UK drafting plans to ‘significantly’ boost overseas recruits in NHS
The UK government is drafting plans to “significantly” boost the number of overseas staff in the NHS to avert a winter crisis, according to the health secretary today.
In a bid to combat worsening delays in the NHS, health secretary Steve Barclay told the Telegraph: “I have been working at pace over recent weeks to accelerate our contingency plans, to look at specific levers such as increasing significantly our international recruitment.
“A big part of my focus has been giving a lot more ministerial time to looking at the issues on delayed discharge, on social care recruitment. If there’s pressure on the system and that requires more beds in the community, those beds need the workforce to go with them.”
There are currently 105,000 vacancies in the social care sector, according to government figures. More than a third of doctors joining the health service last year came from abroad, up from 18 per cent in 2014, data from NHS Digital found.
Barclay, who took on the role from Sajid Javid when he resigned in June, said he is looking to push Whitehall to “move much more quickly on decisions”, as key policy rulings get put on hold until Liz Truss or Rishi Sunak are elected as Tory leader in September.
“We have very real challenges coming down the track in the autumn and winter, and as far as I’m concerned there needs to be a real sprint within Whitehall, and particularly in the department of health, to get ready for September,” said Barclay.

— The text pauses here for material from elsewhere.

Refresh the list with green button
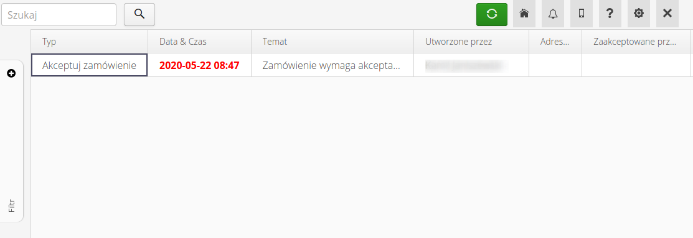The width and height of the screenshot is (693, 238). (x=491, y=14)
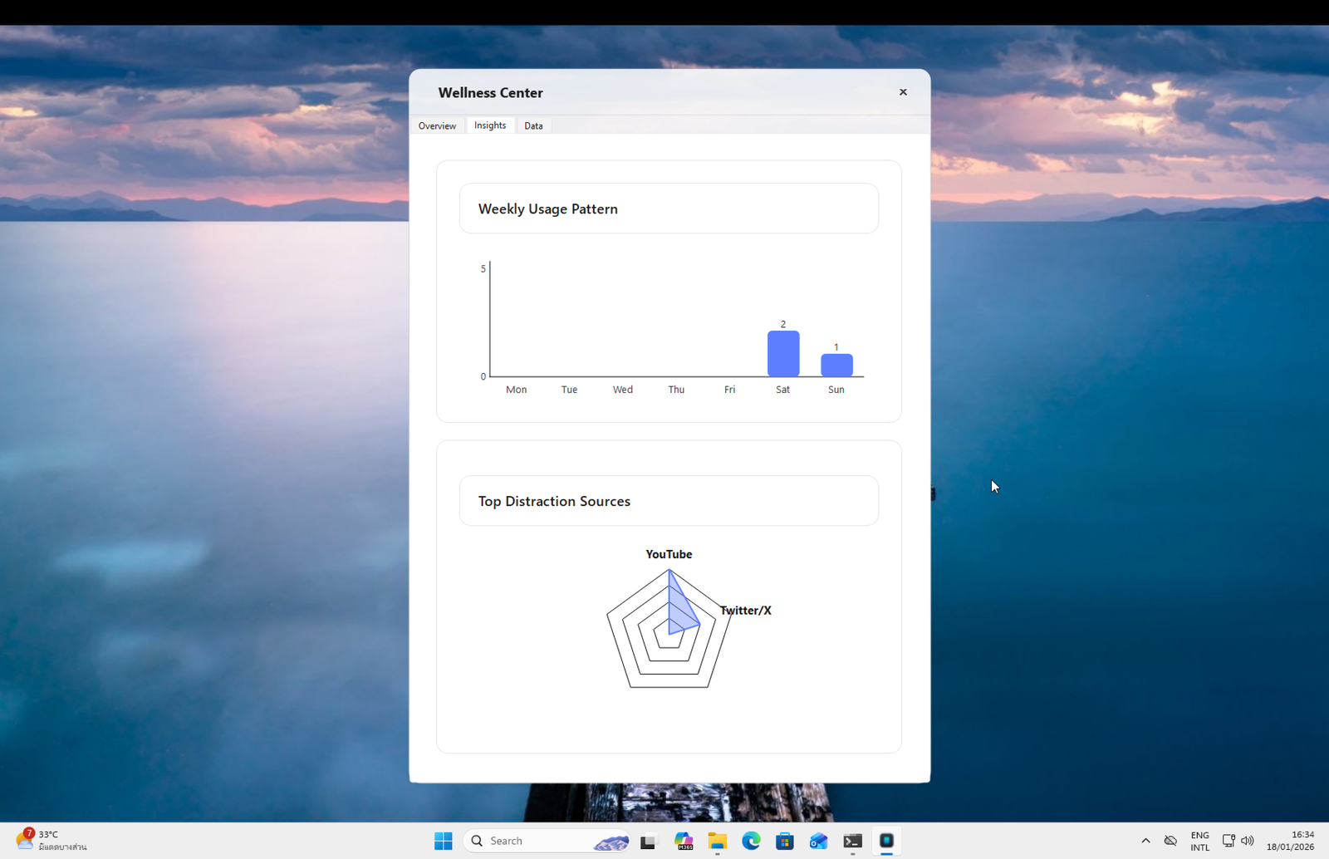This screenshot has height=859, width=1329.
Task: Open Windows Terminal from the taskbar
Action: coord(852,841)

“Part of my role is to prepare for reasonable worst-case scenarios. Obviously those pressures can come in different forms. It might be you get a bad flu, it may be Covid rates are higher than we would expect or like.
“There’s an urgency of now to prepare, particularly in areas where there’s a long lead time. The decisions need to happen now, not wait until the autumn – by which time those lead times would put the resolution at too late a stage.”